▶ _Work instructions_
Take from the entries below the stretch from the line with "Given: Open the Sep 13 tweet timestamp" through the line with "You are a computer-use agent.", and return it exactly, leaving the pictures out.
-- Data follows --
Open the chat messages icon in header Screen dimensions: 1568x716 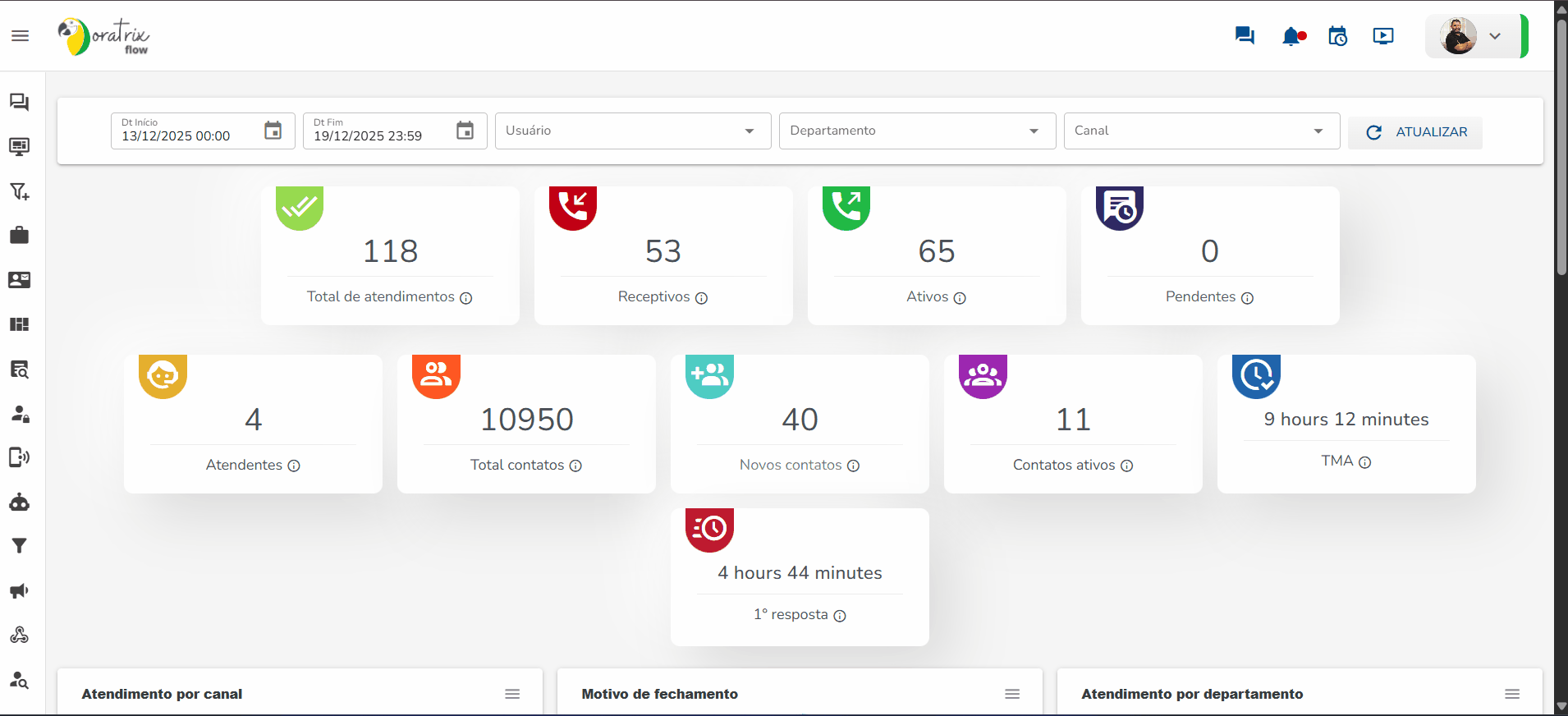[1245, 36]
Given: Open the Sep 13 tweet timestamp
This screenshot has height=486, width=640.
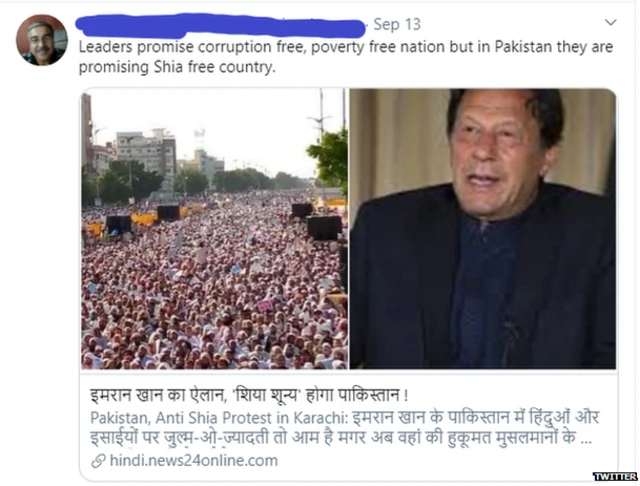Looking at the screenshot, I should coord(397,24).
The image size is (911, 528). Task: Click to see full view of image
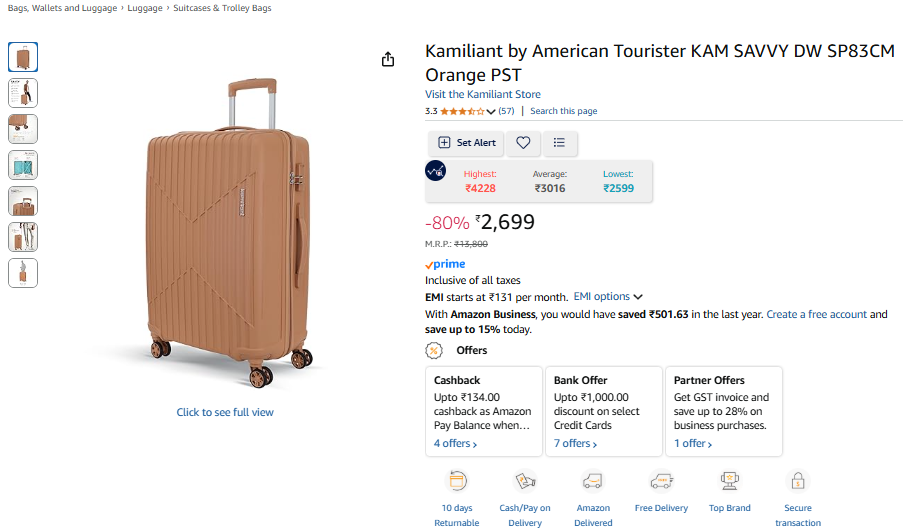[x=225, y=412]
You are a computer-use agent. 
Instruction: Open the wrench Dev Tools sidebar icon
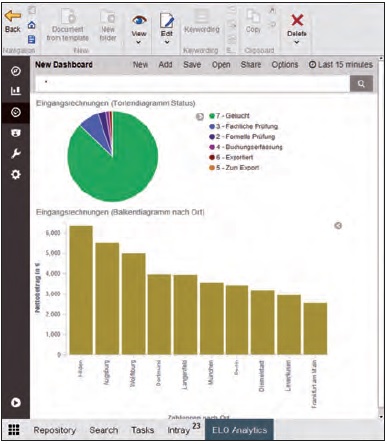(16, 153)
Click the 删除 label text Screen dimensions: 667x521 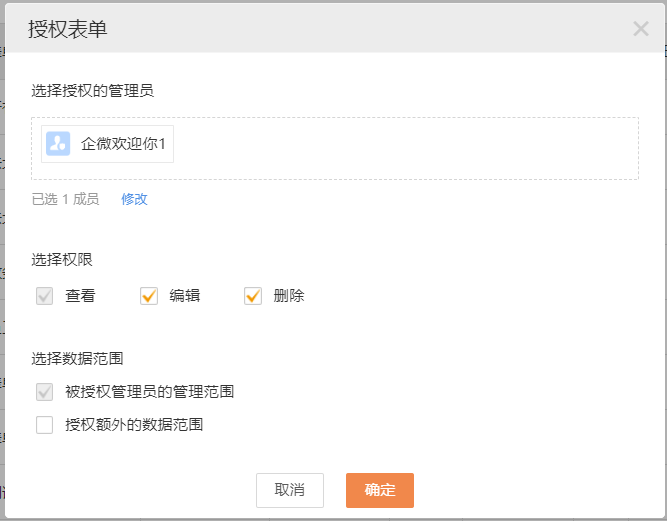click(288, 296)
-- Data concluded --
▶ _Task result_
Given: Open the Sep 13 tweet timestamp
This screenshot has height=486, width=640.
Looking at the screenshot, I should coord(397,24).
The image size is (911, 528). Task: Click to see full view of image
[x=225, y=412]
You are a computer-use agent. 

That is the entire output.